Find purpose instead of meaninglessness

‘What do people get for all the toil and anxious striving with which they labour under the sun?’ (2:22). This expression ‘under the sun’ occurs twenty-eight times in this book. It is used to describe a search for meaning that never moves beyond this life and this world.
Ecclesiastes is a story of one person’s anxious search for meaning. The writer, in the shoes of King Solomon 3,000 years ago, searches in various areas.
Joyce Meyer writes, ‘Solomon was a busy man; he tried everything that could be tried and did everything there was to do, but at the end of his experience, he was unfulfilled and bitter... exhausted, disappointed and frustrated.’ Ecclesiastes expresses some of these frustrations about life.
Eugene Peterson writes, ‘Ecclesiastes doesn’t say that much about God; the author leaves that to the other sixty-five books of the Bible. His task is to expose our total incapacity to find the meaning and completion of our lives on our own... It is an exposé and rejection of every arrogant and ignorant expectation that we can live our lives by ourselves on our own terms.’
Solomon finds that ‘everything’s boring, utterly boring – no one can find any meaning in it’ (1:8, MSG). ‘So what do you get from a life of hard labour? Pain and grief from dawn to dusk. Never a decent night’s rest. Nothing but smoke’ (2:23, MSG).

Intellectualism
He begins by chasing after ‘wisdom’ and ‘knowledge’ (1:18a), but this only leads to ‘much sorrow’ and ‘more grief’ (v.18b). ‘The more you know, the more you hurt’ (v.18b, MSG). Accumulating wisdom and knowledge does not deal with the ultimate cause of anxiety – meaninglessness.

Hedonism
Hedonism is the doctrine that pleasure is the chief good or proper aim. ‘I said to myself, “Let’s go for it – experiment with pleasure, have a good time!”’ (2:1, MSG). He tries escapism through ‘laughter’ (v.2). He tries stimulants – ‘cheering myself with wine’ (v.3). He then turns to music, ‘men and women singers’ (v.8). He tries sexual pleasure, ‘and a harem as well’ (v.8b). Solomon in fact had 700 wives and 300 mistresses. All this still did not satisfy.

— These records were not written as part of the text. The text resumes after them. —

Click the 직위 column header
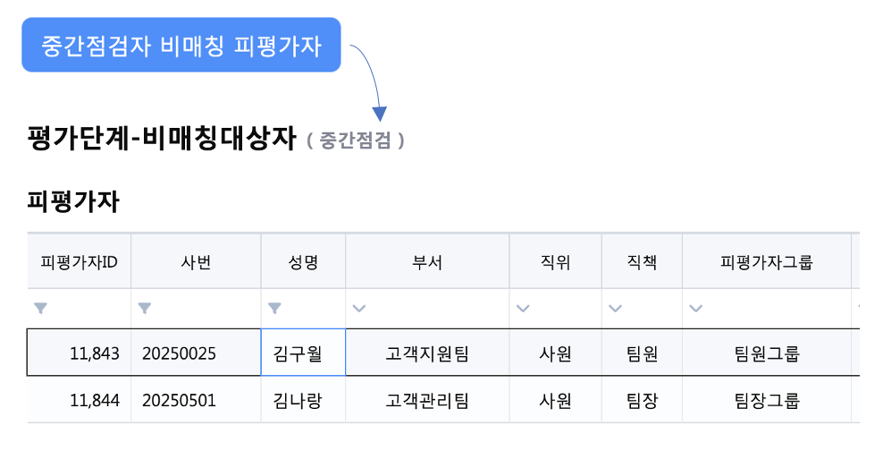This screenshot has height=451, width=883. tap(555, 262)
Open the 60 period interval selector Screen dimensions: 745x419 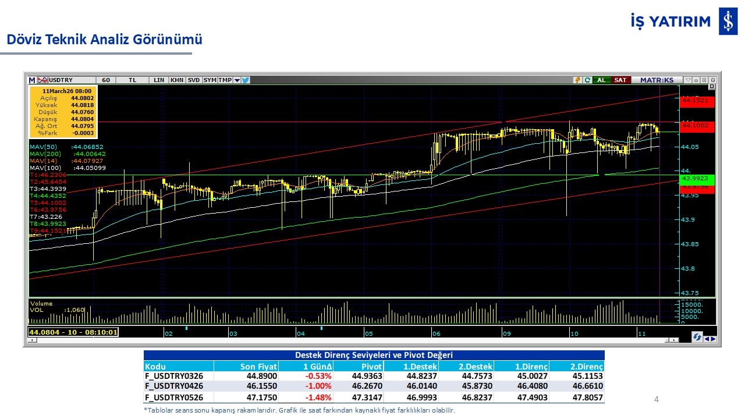click(105, 80)
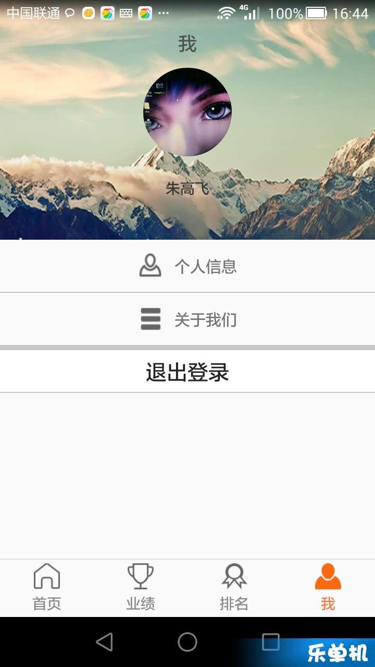This screenshot has height=667, width=375.
Task: Tap the trophy icon for 业绩
Action: point(141,576)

He concludes, ‘Yet when I surveyed all that my hands had done and what I had toiled to achieve, everything was meaningless, a chasing after the wind’ (v.11). He experiences the paradox of pleasure – the law of diminishing returns. The more people seek pleasure, the less they find it.

Materialism
Materialism is ‘The tendency to prefer material possessions to spiritual values’. He tries various ‘projects’ (v.4). He obtains property (vv.4–6). He has many men and women working for him (v.7). He has many possessions (v.7b). He acquires money: ‘I amassed silver and gold for myself, and the treasure of kings and provinces’ (v.8). He achieves greatness, success and fame (v.9). He has a successful job and career (v.10b). Yet death makes this entire search ‘meaningless’ (vv.16–18).

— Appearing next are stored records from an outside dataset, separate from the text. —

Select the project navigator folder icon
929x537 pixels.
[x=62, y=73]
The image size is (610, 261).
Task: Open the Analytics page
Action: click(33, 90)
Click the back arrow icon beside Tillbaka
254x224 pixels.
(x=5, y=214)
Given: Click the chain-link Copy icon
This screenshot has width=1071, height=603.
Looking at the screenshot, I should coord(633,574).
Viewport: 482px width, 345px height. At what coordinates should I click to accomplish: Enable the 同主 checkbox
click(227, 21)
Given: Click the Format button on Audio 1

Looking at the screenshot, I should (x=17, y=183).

Ecclesiastes raises the questions that the New Testament answers. Meaning is found not ‘under the sun’, but in the Son.

Lord, thank you that in Jesus, I find the answer to the anxiety of meaninglessness. Thank you that in him I find true peace and purpose to my life.

Pippa Adds

Ecclesiastes 3:1
‘There is a time for everything…’
I never have enough time, even for the Bible in One Year (even though I'm on holiday)!



Verse of the Day

‘When anxiety was great within me,
your consolation brought joy to my soul’ (Psalm 94:19).